Tulun (Тулун) is a town in Irkutsk Oblast, Russia, located on the river Iya (Angara's basin), 390 km northwest of Irkutsk. Population:

==History==
It was founded in the second half of the 18th century as a village in the Iya Valley. With the construction of the Trans-Siberian Railway in the early 20th century, Tulun grew into an important trade center. It was administrated as a town between 1922 and 1924, before being granted town status permanently in 1927.

==Administrative and municipal status==
Within the framework of administrative divisions, Tulun serves as the administrative center of Tulunsky District, even though it is not a part of it. As an administrative division, it is incorporated separately as the Town of Tulun—an administrative unit with the status equal to that of the districts. As a municipal division, the Town of Tulun is incorporated as Tulun Urban Okrug.

==Geography==
===Climate===
Tulun has a subarctic climate (Köppen Dfc) with mild to warm, humid summers and severely cold, drier winters. The monthly 24-hour average temperature ranges from −19.9 °C in January to 17.7 °C. Sunshine is generous and the area receives 2,237 hours of bright sunshine annually.
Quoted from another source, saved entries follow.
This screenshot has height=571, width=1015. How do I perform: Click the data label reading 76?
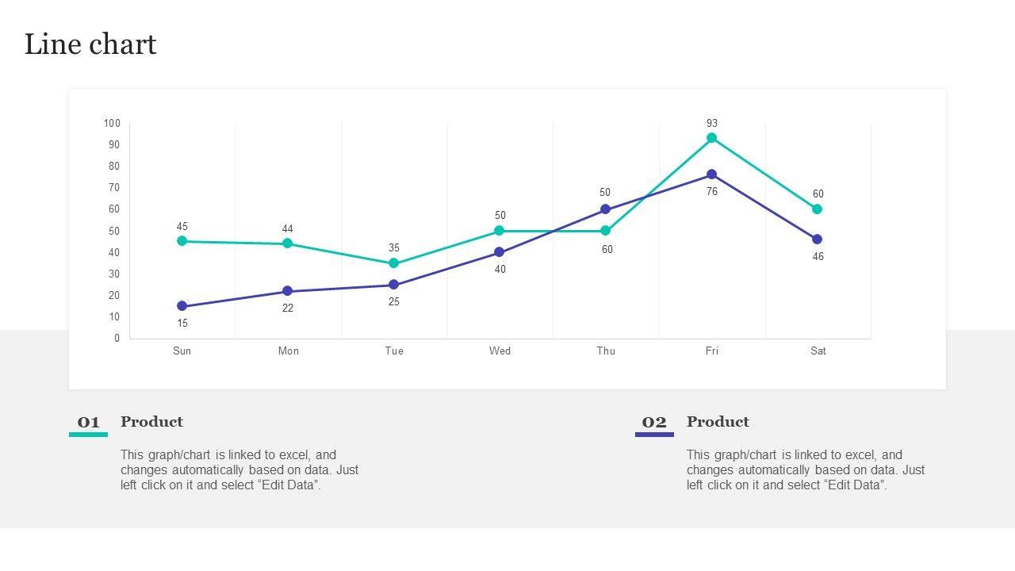click(x=712, y=191)
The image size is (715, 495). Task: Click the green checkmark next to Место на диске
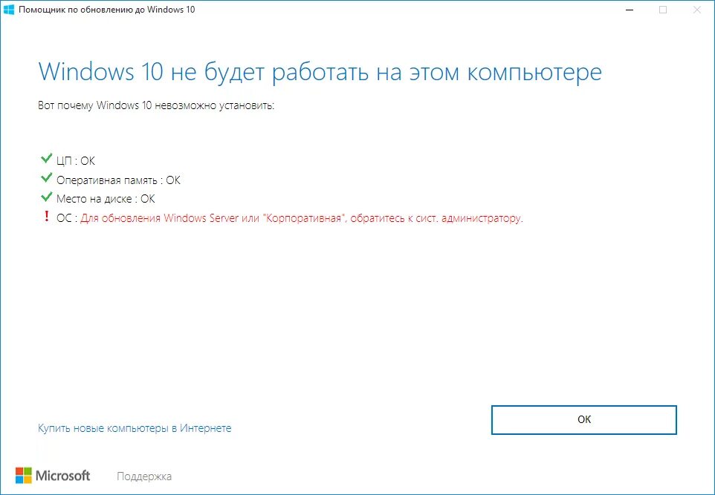tap(47, 197)
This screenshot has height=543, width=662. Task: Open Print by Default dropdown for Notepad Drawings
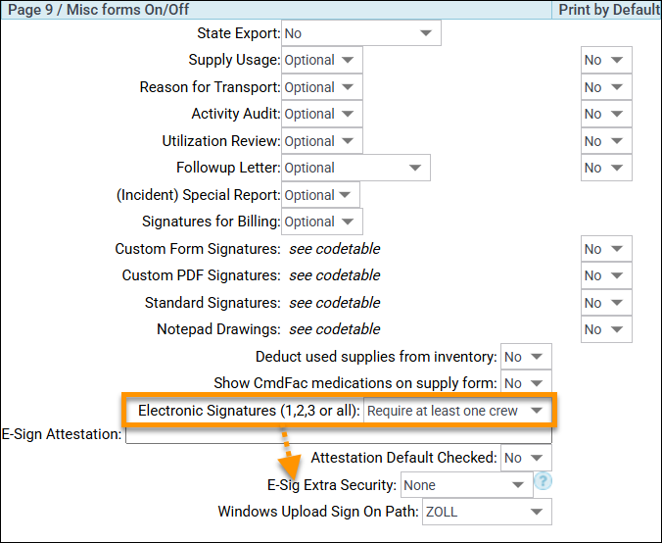pos(605,329)
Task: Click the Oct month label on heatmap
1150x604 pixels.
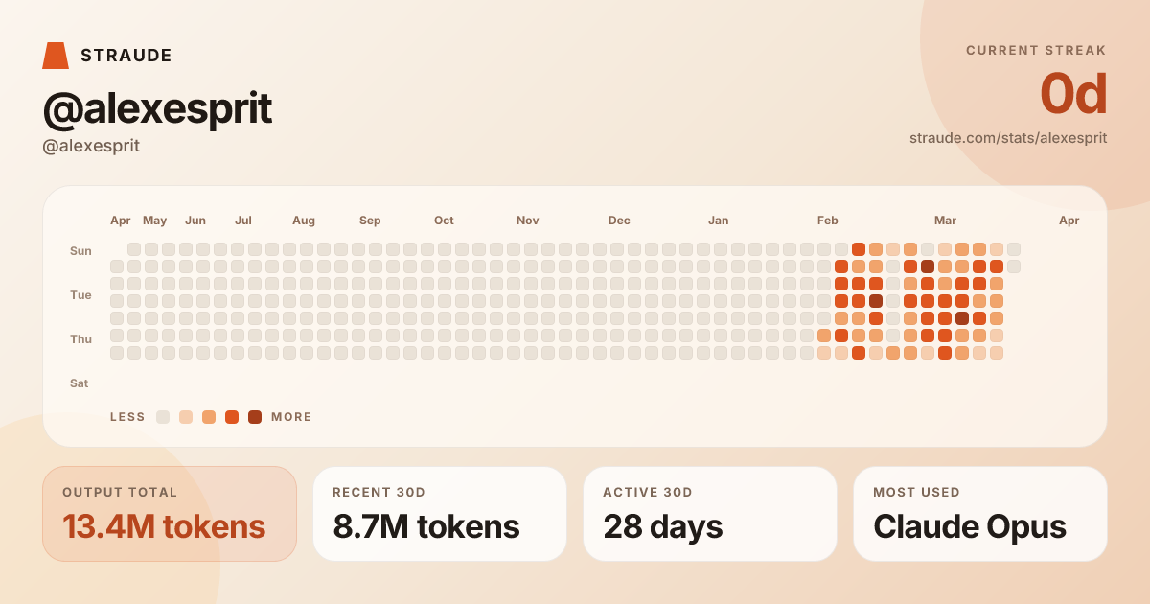Action: pos(444,221)
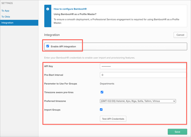Save the integration settings
This screenshot has height=137, width=191.
(177, 132)
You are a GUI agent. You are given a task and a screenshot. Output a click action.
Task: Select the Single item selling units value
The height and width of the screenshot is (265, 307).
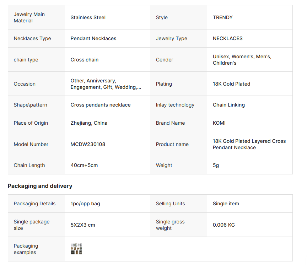click(x=226, y=204)
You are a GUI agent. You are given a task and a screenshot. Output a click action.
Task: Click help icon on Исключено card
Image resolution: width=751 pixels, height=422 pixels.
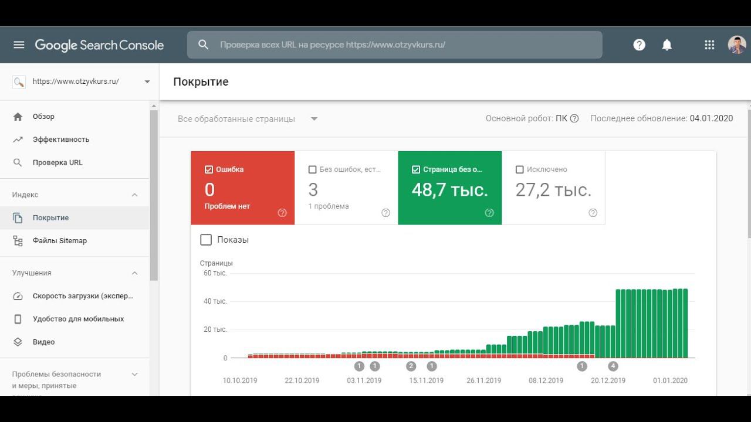[593, 213]

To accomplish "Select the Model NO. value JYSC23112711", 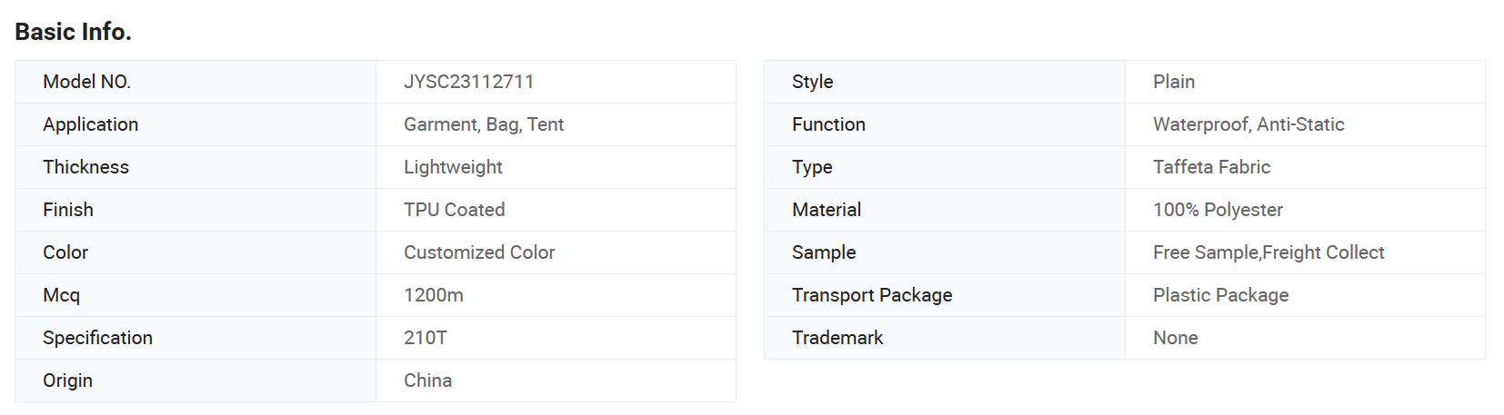I will [468, 82].
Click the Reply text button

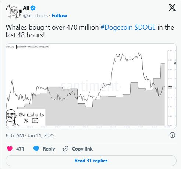click(x=49, y=149)
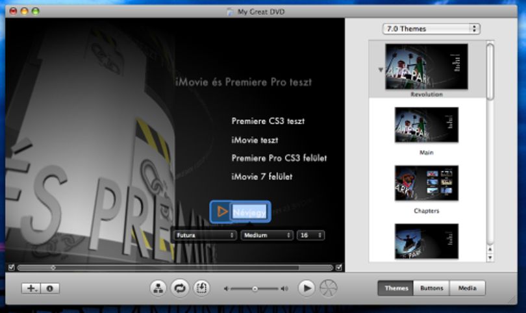Toggle the checkbox at the motion bar's left end
Image resolution: width=526 pixels, height=313 pixels.
point(12,268)
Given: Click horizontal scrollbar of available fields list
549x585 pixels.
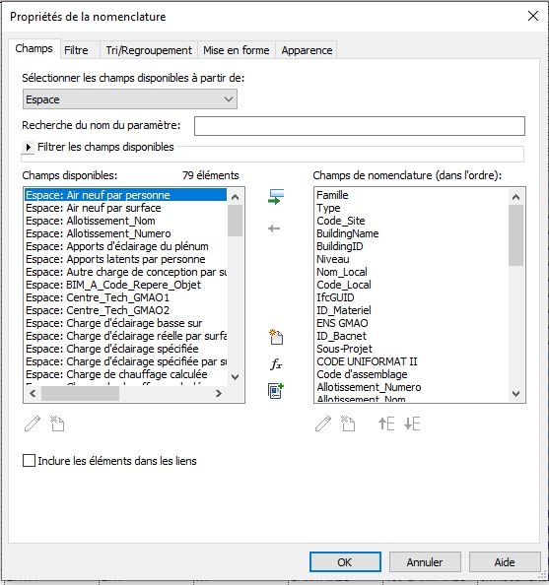Looking at the screenshot, I should (125, 393).
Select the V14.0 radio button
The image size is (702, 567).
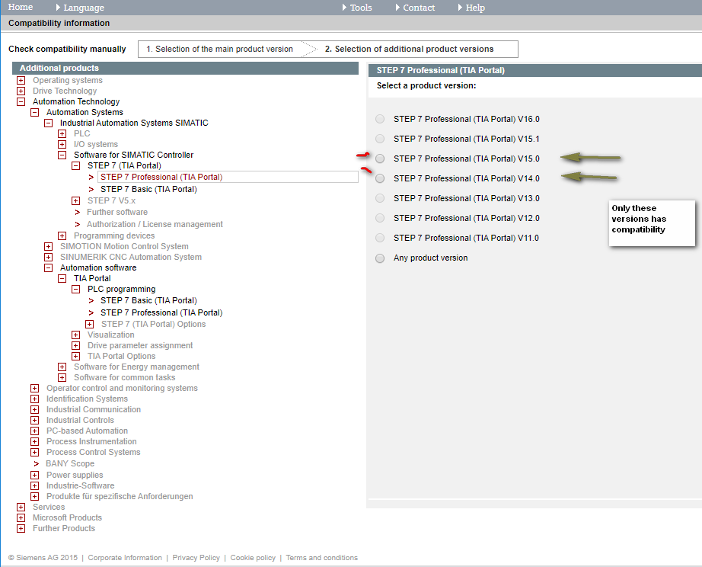[x=380, y=178]
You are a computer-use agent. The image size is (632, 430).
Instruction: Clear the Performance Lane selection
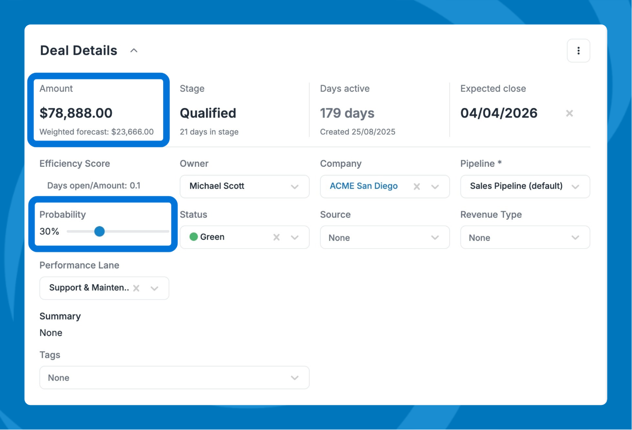coord(136,288)
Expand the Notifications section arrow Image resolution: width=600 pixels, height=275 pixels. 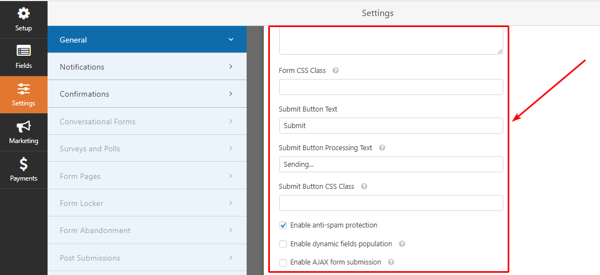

Climate data for Tulun (1948−2011)
| Month | Jan | Feb | Mar | Apr | May | Jun | Jul | Aug | Sep | Oct | Nov | Dec | Year |
| Record high °C (°F) | 4.7 (40.5) | 8.7 (47.7) | 17.7 (63.9) | 28.4 (83.1) | 32.2 (90.0) | 36.0 (96.8) | 35.8 (96.4) | 36.5 (97.7) | 30.0 (86.0) | 25.0 (77.0) | 13.5 (56.3) | 7.0 (44.6) | 36.5 (97.7) |
| Mean daily maximum °C (°F) | −14.9 (5.2) | −10.2 (13.6) | −1.8 (28.8) | 7.1 (44.8) | 16.2 (61.2) | 22.3 (72.1) | 24.1 (75.4) | 21.2 (70.2) | 14.5 (58.1) | 5.8 (42.4) | −5.7 (21.7) | −13.3 (8.1) | 5.6 (42.1) |
| Daily mean °C (°F) | −20.4 (−4.7) | −17.0 (1.4) | −8.9 (16.0) | 0.7 (33.3) | 8.7 (47.7) | 15.1 (59.2) | 17.5 (63.5) | 14.6 (58.3) | 7.7 (45.9) | −0.1 (31.8) | −10.9 (12.4) | −18.3 (−0.9) | −0.8 (30.6) |
| Mean daily minimum °C (°F) | −25.6 (−14.1) | −23.1 (−9.6) | −15.4 (4.3) | −5 (23) | 1.6 (34.9) | 8.0 (46.4) | 11.1 (52.0) | 8.7 (47.7) | 2.3 (36.1) | −4.7 (23.5) | −15.7 (3.7) | −23.1 (−9.6) | −6.6 (20.1) |
| Record low °C (°F) | −46.1 (−51.0) | −47.2 (−53.0) | −41.1 (−42.0) | −26.5 (−15.7) | −10 (14) | −5.0 (23.0) | −0.4 (31.3) | −3.0 (26.6) | −11.1 (12.0) | −29 (−20) | −40 (−40) | −45 (−49) | −47.2 (−53.0) |
| Average precipitation mm (inches) | 17.6 (0.69) | 16.9 (0.67) | 10.4 (0.41) | 25.7 (1.01) | 28.4 (1.12) | 54.5 (2.15) | 75.6 (2.98) | 53.5 (2.11) | 35.0 (1.38) | 22.1 (0.87) | 16.2 (0.64) | 17.4 (0.69) | 373.3 (14.72) |
| Average precipitation days (≥ 0.1 mm) | 18.8 | 15.1 | 11.3 | 12.9 | 13.0 | 12.4 | 11.3 | 13.5 | 13.2 | 16.9 | 18.2 | 20.1 | 176.7 |
| Average relative humidity (%) | 81.3 | 73.8 | 62.6 | 56.7 | 53.9 | 65.8 | 72.7 | 75.4 | 72.5 | 72.3 | 78.0 | 83.5 | 70.7 |
| Mean monthly sunshine hours | 105.4 | 134.4 | 210.8 | 246.0 | 266.6 | 273.0 | 269.7 | 248.0 | 186.0 | 127.1 | 93.0 | 77.5 | 2,237.5 |
Source: climatebase.ru

==Economy and infrastructure==
The town is a center for timber and brown coal production. The Azeysky and Tulunsky open cut coal mines are located nearby and there is an associated hydrolysis plant in the town.